The acoustic engineering that went into reverb chamber design is about 80 years old, just about as old as audio. This reverb test chamber theory may or may not be a good way to design your home theater, but it certainly is the reason behind the quest for the original mode-perfect room ratio. By the way, the room ratio that has the top “acoustic quality” is 1.0 to 1.9 to 1.4.

But if you ever get to step inside one of those reverb chambers, or even look at some pictures of it, you will notice three things. The marble-walled room has a reverb time of about 15 seconds. The speaker position is always in one of the tri corners of the room. And the “listening position” is where the microphone is located, always in another tri-corner of the room. Only when the speaker is in a tri-corner can all the room modes be generated and only when the listening position, the microphone, is in a tri-corner will all the modes be heard.

Mode Craze!

The perfect reverb chamber may sport the most uniform distribution of modes possible but it doesn’t sound musical inside, it doesn’t even sound good. It’s horrible to be inside of one. It’s an acoustic torture chamber, not a listening room. But, why then is so much attention being paid to room modes these days? Most every home theater magazine runs an article in most every issue on room modes. Can everybody be wrong? Well, yes and no.
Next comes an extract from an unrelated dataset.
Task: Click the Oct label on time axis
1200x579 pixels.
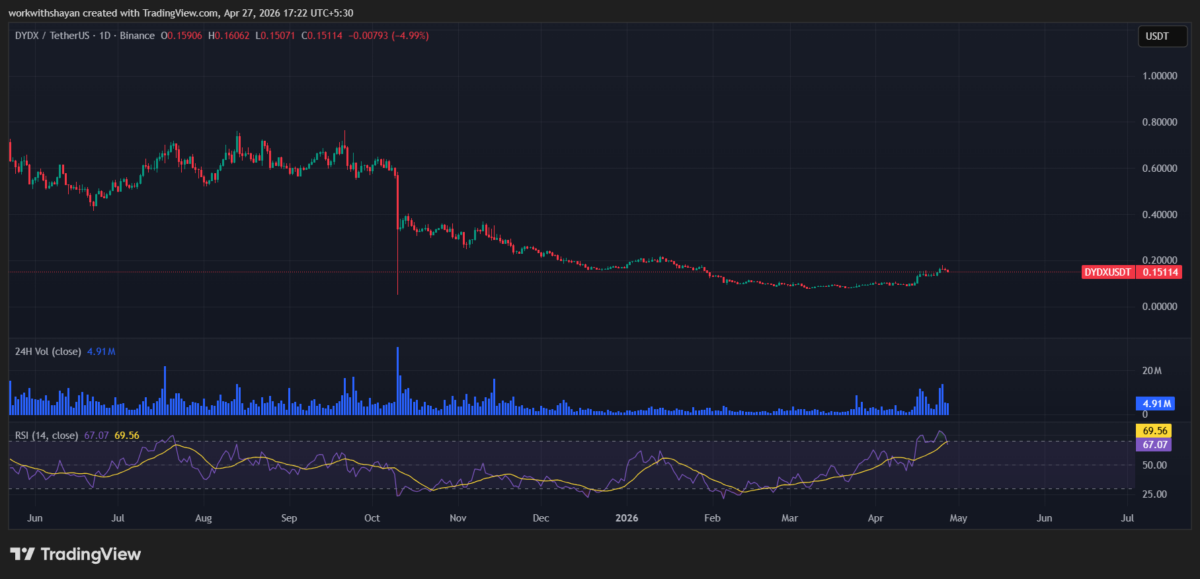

Modes do play a part in room acoustics. Problem is that mode acoustics is not as simple as the magazines make it out to be. For example: If you play a very short tone in a room, just a toot, you hear just a toot. You won’t hear “room modes”. The toot started and stopped before the room mode ever got built up. It takes time to build modes in room. It is not built instantly. Before the mode is built up, the sound from the speaker sounds just fine. Many sounds in movies and music are so short lived that they never create a standing wave, otherwise known as a mode.
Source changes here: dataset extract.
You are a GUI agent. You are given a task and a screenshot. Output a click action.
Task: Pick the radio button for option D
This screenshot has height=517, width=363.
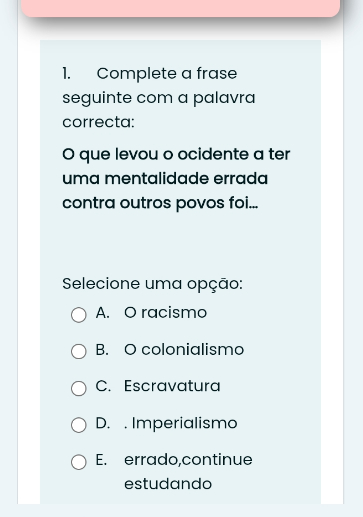[x=79, y=425]
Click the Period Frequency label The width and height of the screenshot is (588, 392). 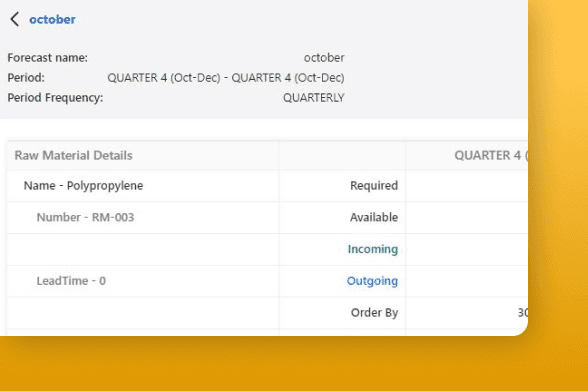[55, 98]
It takes time to build up and create a mode, typically about 1 second. This means that the tone has to be held steady for at least one second in order to create a mode. Actually the amount of time it takes to create a mode is exactly equal to the reverb time, the RT-60 for the decay of the mode. If you like listening to a lot of slow paced organ music, you probably will care a lot about room modes. But if you listen to most music, tones aren’t held long enough to even create modes.